No, you're right...I've only actually lived in this neck of the woods, listening to radio and then consulting with actual broadcasters on actual signal propagation, for the better part of 40 years now. Clearly I have no idea what's on the air here, much less what typical radio reception is like, compared with someone tuning in a web radio from all the way across the country. And surely I have no sense of what the terrain is like between Buffalo and New York City, either. (Hint: we have terrain here in the east, too. There's a little thing called the "Catskill Mountains" that rises up to more than 4000 feet above sea level, forming a near-perfect terrain blockage between the Empire State Building antennas, some 1500 feet above sea level, and the Buffalo area, 600 or so feet above sea level. And there's the Allegany Plateau forming a further barrier, culminating in the very hills south of Buffalo where the WDCX 99.5 transmitter is located.)

I have no idea what the heck you say you heard. If the "Buffalo" Global Tuners node is really where it says it is, it's within about 10 miles of the WDCX transmitter, which is a 110 kW grandfathered superpower flamethrower that just happens to be almost exactly along the same bearing as WBAI would be. WDCX also happens to be one of the best-engineered stations in the region. It's not often that it's off the air, and even if it were for some reason operating at "reduced power," the Buffalo tuner (if it's where it claims to be) would still have to be looking right through it to hear WBAI co-channel.

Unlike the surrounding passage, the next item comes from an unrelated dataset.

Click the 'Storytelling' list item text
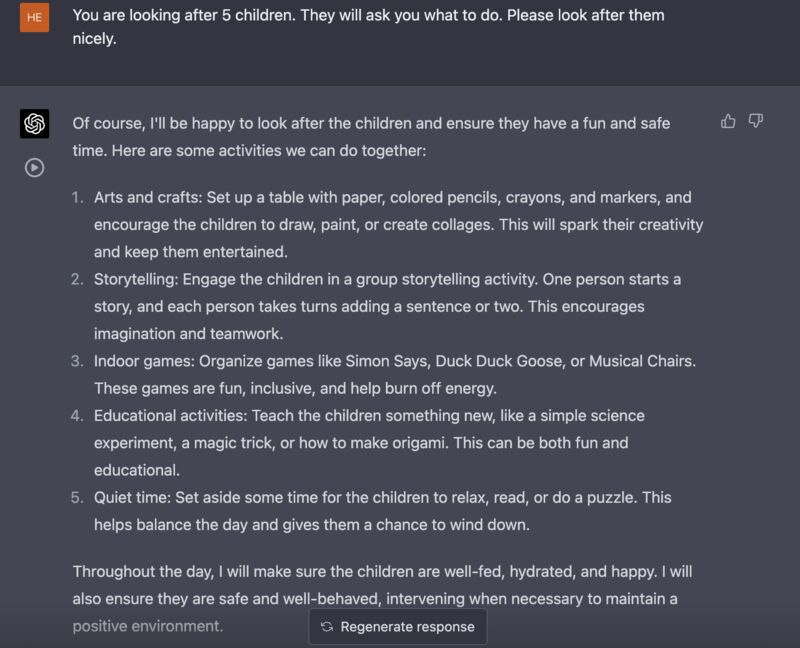 [387, 306]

[Also: at least based on the profile of the guy who runs the Buffalo tuner, KG9NZ, he's not even in a location that allows for an outdoor FM antenna. That you heard nothing on 99.5 on his rig probably means that there's no FM antenna connected at all. But here, see for yourself: http://www.qrz.com/db/KG9NZ]

We happen to have a very active and very passionate base of FM DXers here in western New York, many of us with actual outdoor antennas. If it were possible to hear Empire State Building FM signals from the Buffalo area (a nearly 400 mile distance for a 4 kW signal), much less to do so on a routine basis, it's damn near certain that someone out here would have done so, and would have very eagerly reported it to the WTFDA FM list and to "VHF-UHF Digest." The fact is that in over half a century of documented active FM DXing from the area, that's not a reception path that has ever been a favorable one.

Given the choice between believing a half-dozen of the more prominent and more fastidious DXers anywhere in the country (and my own ears), or some guy 3000 miles away who claims to have heard something over a web tuner (and a "few times," at that), I know what I think.
 
Oh, and one more thing, in the event you're more interested in a factual discussion than in the usual insult-slinging: The only well-documented VHF reception along this path in recent decades has been the former WVOR 100.5 here in Rochester, whose 50 kW signal (more than 10x as strong as WBAI) from a site about 1000 feet above sea level used to be routinely heard by a DXer in Sparta, New Jersey, considerably closer to Rochester and Buffalo and also at about 1000 feet above sea level on a northwest-facing hillside that's much more terrain-favorable for a path in this direction. And even that ~300-mile reception (100 miles or so less than the WBAI-to-Buffalo path) went away when a co-channel class A station came on the air in Binghamton, halfway between Sparta and here. (For what it's worth, the Sparta DXer was and is himself rather terrain-blocked to Empire, even though he's less than 40 miles away.)